2. What is BrainKB?#
BrainKB serves as a knowledge base platform that provides scientists worldwide with tools for searching, exploring, and visualizing Neuroscience knowledge represented by knowledge graphs (KGs). Moreover, BrainKB provides cutting-edge tools that enable scientists to contribute new information (or knowledge) to the platform and is expected to be a go-to destination for all neuroscience-related research needs.

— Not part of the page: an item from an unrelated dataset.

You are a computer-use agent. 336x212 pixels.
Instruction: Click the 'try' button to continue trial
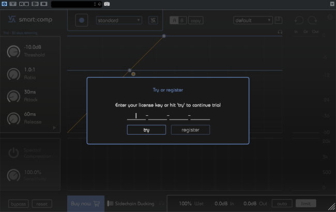[x=146, y=130]
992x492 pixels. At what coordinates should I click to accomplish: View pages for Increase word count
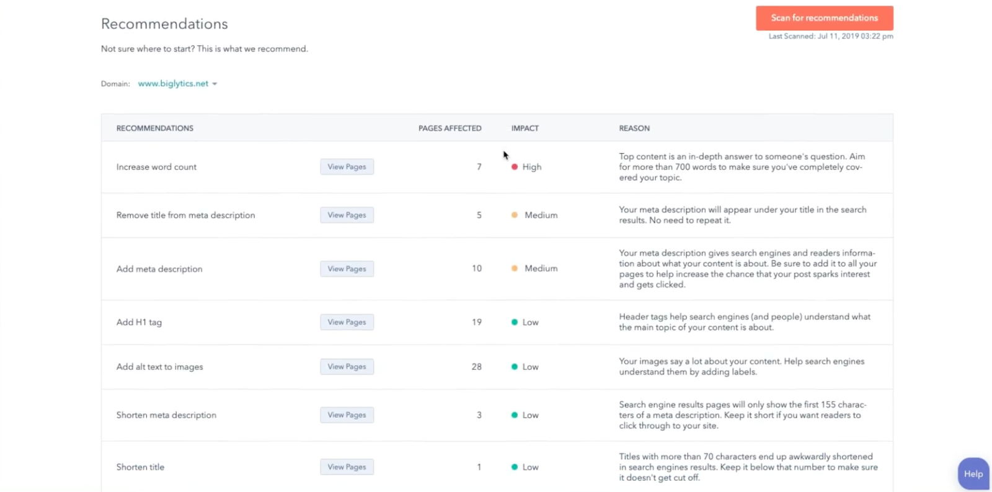[347, 167]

The main objective of BrainKB is to represent neuroscience knowledge as a knowledge graph such that it can be used for different downstream tasks, such as making predictions and new inferences in addition to querying and viewing information. The expected outcome of the BrainKB includes the following:
(Semi-)Automated extraction of neuroscience knowledge from structured, semi-structured, and unstructured sources, and representing the knowledge via KGs.
Visualization of the KGs.
Platform to perform different analytics operations over the BrainKB KGs.
(Semi-)Automated validation of the BrainKGs to ensure the high quality of the content.
Provides the ability to ingest data in batch or streaming mode for the automated extraction of KGs.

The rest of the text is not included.